Mgr. Johan Bonny © Belga

Johan Bonny, l’évêque rebelle qui ne craint pas les foudres vaticanes

Olivier Rogeau
Olivier Rogeau Journaliste au Vif

 » J’ai honte pour mon Eglise « . Les mots de Mgr Bonny sont forts. Le rappel à l’ordre du Vatican sur la bénédiction des unions homosexuelles vise à freiner une pratique répandue dans certains pays, dont la Belgique.

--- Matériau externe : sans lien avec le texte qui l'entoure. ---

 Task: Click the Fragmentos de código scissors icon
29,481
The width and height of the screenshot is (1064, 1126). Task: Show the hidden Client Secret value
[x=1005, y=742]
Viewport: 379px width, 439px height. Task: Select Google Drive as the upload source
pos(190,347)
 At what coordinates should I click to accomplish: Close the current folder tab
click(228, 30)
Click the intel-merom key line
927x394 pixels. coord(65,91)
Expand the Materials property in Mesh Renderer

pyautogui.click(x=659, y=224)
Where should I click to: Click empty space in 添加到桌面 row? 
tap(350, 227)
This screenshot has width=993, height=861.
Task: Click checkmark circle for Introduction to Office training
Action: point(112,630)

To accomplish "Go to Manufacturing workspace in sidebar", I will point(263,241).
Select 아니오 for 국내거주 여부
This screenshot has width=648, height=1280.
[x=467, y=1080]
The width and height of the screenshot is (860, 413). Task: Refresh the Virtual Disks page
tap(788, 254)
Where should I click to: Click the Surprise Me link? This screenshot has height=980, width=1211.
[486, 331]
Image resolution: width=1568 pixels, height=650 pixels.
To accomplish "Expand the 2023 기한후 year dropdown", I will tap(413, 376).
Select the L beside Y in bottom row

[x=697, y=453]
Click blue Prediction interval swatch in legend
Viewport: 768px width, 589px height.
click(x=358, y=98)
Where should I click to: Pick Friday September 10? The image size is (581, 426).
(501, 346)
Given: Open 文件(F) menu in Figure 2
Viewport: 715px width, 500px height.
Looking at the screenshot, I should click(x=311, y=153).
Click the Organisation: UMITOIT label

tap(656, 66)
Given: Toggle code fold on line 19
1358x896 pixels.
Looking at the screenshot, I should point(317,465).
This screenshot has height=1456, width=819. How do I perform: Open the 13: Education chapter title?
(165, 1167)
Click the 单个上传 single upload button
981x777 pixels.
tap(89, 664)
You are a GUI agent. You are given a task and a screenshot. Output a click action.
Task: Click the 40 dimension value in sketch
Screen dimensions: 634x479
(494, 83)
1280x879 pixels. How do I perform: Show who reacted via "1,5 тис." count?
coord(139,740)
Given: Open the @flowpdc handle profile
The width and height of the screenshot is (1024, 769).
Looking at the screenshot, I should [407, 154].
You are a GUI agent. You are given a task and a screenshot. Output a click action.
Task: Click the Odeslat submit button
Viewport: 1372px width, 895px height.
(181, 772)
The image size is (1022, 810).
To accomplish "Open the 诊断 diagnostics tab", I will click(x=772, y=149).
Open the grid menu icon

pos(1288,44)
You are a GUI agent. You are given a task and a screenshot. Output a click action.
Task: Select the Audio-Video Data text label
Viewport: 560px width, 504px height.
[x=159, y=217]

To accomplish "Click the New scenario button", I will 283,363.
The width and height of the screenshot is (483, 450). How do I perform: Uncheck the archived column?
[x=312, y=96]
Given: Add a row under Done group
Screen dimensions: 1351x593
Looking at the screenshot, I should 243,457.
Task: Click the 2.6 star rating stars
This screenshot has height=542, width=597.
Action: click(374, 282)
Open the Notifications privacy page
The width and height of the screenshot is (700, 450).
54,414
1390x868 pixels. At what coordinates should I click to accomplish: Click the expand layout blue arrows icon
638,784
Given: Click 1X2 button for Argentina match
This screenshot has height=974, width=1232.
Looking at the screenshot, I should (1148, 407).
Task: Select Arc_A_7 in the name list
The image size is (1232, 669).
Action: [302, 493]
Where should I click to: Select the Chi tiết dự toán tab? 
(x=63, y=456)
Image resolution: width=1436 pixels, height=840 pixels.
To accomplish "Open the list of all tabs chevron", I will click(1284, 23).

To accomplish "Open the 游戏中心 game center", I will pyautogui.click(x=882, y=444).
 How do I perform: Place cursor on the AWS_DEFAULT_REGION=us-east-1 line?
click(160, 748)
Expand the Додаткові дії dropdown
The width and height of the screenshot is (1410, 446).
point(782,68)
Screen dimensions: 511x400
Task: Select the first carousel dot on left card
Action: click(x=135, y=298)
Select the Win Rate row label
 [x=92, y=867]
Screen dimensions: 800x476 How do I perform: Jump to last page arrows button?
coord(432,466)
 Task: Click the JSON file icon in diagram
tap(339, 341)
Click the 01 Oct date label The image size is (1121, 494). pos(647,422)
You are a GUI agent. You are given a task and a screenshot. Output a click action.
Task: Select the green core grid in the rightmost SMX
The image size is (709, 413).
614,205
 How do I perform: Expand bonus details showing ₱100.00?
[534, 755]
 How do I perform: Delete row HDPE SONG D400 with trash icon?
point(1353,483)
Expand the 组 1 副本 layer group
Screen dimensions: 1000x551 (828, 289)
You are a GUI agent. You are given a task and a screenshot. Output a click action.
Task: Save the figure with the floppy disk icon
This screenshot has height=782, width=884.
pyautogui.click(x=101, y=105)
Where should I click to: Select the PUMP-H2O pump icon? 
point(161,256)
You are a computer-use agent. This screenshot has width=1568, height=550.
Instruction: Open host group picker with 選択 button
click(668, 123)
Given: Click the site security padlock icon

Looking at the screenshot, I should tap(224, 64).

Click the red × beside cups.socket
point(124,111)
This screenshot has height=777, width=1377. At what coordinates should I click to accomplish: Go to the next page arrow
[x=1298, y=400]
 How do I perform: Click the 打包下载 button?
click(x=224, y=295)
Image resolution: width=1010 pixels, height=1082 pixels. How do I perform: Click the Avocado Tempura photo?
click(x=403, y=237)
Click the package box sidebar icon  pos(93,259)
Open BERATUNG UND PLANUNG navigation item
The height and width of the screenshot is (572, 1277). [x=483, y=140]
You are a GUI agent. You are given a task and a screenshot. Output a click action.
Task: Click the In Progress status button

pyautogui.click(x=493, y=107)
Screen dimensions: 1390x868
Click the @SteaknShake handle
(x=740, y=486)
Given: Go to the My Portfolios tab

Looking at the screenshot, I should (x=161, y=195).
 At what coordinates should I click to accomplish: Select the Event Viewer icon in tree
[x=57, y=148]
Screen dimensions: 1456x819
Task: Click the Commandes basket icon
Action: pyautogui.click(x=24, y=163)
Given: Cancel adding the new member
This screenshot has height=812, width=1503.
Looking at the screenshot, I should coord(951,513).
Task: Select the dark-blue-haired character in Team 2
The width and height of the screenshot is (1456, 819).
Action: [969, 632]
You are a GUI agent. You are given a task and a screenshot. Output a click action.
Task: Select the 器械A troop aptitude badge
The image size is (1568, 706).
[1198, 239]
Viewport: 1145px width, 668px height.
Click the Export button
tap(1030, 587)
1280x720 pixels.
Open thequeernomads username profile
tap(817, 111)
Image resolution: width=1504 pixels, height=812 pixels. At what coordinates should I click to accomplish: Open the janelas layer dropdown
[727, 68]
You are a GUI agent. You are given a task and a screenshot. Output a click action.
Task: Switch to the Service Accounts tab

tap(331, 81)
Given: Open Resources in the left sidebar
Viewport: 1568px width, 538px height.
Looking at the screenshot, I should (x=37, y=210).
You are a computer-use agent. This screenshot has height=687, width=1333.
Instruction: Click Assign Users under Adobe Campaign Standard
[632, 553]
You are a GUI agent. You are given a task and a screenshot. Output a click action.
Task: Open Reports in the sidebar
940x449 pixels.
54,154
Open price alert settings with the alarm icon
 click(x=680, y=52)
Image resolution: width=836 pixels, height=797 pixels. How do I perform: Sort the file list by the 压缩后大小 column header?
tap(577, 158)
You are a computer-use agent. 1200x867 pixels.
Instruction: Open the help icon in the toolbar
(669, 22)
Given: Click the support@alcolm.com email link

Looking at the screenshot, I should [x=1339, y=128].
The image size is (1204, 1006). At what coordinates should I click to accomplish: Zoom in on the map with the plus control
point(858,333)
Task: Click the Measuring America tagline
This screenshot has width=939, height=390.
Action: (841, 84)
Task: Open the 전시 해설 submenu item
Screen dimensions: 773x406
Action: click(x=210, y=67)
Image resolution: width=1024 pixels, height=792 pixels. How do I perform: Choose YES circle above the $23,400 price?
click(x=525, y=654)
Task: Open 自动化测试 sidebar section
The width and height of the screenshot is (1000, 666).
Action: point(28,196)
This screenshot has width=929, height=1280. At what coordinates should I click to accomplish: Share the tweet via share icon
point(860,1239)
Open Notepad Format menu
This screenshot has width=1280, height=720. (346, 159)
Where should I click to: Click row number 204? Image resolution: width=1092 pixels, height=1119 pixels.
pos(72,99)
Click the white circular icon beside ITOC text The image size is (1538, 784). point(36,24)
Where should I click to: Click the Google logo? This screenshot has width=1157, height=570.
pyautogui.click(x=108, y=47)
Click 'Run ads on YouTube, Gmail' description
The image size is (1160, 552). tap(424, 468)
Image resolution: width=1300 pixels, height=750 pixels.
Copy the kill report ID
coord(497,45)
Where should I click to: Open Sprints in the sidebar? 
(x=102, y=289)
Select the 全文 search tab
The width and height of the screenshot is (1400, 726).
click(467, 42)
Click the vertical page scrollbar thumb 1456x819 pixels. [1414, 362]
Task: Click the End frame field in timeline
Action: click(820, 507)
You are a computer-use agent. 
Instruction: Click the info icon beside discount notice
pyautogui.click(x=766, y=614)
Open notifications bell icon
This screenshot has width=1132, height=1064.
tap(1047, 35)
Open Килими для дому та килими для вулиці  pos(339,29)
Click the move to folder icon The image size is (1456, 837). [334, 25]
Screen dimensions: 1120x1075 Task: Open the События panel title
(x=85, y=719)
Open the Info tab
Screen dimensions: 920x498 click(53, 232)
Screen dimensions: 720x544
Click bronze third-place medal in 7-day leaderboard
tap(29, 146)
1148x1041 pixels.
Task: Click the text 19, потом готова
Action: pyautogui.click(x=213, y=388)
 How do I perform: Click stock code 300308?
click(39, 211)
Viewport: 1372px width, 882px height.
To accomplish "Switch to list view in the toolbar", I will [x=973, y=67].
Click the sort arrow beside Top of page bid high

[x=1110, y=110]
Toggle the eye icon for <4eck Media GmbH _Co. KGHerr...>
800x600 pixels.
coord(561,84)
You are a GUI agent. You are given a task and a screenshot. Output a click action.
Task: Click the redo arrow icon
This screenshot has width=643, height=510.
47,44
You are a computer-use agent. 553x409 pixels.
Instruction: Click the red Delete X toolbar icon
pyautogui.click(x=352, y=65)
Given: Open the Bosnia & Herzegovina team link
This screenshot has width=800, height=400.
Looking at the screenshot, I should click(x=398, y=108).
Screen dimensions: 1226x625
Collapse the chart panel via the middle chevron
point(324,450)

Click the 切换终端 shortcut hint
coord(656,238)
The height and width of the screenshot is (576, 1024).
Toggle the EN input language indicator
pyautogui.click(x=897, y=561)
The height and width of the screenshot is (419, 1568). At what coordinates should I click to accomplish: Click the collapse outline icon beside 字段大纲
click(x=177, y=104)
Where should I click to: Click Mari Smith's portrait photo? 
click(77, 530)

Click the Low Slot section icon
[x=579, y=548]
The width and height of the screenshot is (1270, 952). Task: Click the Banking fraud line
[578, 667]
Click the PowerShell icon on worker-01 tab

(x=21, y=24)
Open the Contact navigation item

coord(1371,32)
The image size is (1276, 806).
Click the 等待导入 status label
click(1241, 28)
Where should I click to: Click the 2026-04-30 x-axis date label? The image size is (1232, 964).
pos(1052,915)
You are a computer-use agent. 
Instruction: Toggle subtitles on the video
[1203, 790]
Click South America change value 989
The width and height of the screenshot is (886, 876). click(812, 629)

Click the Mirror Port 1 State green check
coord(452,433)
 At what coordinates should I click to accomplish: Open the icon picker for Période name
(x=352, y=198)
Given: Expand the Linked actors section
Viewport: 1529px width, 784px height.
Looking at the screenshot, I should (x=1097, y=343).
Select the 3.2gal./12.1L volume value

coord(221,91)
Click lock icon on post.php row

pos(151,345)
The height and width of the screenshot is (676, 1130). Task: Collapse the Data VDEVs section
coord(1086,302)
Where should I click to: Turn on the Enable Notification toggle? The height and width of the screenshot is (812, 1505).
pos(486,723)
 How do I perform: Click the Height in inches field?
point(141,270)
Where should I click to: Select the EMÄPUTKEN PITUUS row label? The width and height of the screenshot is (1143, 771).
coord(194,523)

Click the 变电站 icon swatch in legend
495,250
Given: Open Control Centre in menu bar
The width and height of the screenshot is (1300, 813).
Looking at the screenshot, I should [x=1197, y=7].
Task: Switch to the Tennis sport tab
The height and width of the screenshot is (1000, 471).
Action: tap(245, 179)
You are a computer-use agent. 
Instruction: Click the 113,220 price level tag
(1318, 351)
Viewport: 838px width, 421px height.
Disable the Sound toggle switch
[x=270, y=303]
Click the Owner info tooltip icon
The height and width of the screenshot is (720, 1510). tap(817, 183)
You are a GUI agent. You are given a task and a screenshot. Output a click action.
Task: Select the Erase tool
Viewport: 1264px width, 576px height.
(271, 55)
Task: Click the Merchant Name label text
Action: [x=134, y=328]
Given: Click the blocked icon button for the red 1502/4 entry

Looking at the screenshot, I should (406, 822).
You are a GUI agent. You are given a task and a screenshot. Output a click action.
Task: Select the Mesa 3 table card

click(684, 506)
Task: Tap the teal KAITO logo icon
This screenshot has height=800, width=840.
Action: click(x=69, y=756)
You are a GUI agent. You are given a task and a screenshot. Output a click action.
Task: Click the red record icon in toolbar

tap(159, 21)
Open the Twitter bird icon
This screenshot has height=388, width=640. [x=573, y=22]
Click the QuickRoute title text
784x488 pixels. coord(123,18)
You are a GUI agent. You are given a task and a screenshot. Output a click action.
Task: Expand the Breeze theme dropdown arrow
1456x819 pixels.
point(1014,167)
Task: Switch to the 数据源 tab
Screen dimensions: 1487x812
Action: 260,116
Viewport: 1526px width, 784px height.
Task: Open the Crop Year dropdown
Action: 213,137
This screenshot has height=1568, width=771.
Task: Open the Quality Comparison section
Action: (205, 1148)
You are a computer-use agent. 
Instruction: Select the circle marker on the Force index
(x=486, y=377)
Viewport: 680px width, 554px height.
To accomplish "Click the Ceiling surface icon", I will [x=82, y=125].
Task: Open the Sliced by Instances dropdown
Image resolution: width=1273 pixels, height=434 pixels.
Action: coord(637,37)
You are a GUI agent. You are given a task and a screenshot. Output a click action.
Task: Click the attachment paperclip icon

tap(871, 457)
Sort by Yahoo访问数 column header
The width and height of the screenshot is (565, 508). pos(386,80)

Les mots de l’évêque d’Anvers sont forts : « J’ai honte par procuration pour mon Église ». « Je ressens une incompréhension intellectuelle et morale ». « Je voudrais m’excuser auprès de tous ceux pour qui cette réponse (du Vatican) est douloureuse et incompréhensible ». Monseigneur Bonny déplore, dans une tribune publiée le 17 mars par le Standaard, le refus de l’Eglise catholique de bénir les unions entre personnes de même sexe. Deux jours plus tôt, la Congrégation pour la doctrine de la foi a réaffirmé la position de l’Eglise sur l’homosexualité, qu’elle considère toujours comme un « péché ». « Dieu ne bénit pas ni ne peut bénir le péché », explique l’institution chargée de « promouvoir et de protéger la doctrine et les moeurs conformes à la foi ». Le Vatican confirme ainsi l’impossibilité pour les couples de même sexe de recevoir le sacrement du mariage, réservé à « l’union indissoluble entre un homme et une femme ».

Le texte est signé par le cardinal Luis Ladaria Ferrer, préfet de la Congrégation pour la doctrine de la foi depuis juillet 2017. Jésuite espagnol, le chef de l’ex-Saint-Office est une figure de la curie romaine aussi puissante que controversée. Juste avant d’être créé cardinal par le pape, il a affirmé l’impossibilité de conférer l’ordination sacerdotale à des femmes. En 2018, il a été accusé par des médias italiens et français d’avoir insuffisamment oeuvré contre les prêtres pédophiles. Dans le cadre de l’affaire Barbarin, Monseigneur Ladaria a été appelé à comparaître devant le tribunal correctionnel de Lyon pour « complicité de non-dénonciation d’agressions sexuelles ». Le prélat espagnol avait conseillé à l’archevêque de Lyon de prendre « les mesures disciplinaires adéquates (contre le père Preynat) tout en évitant le scandale public ». Le Saint-Siège avait refusé de donner suite à la citation, invoquant l’immunité de Mgr Ladaria.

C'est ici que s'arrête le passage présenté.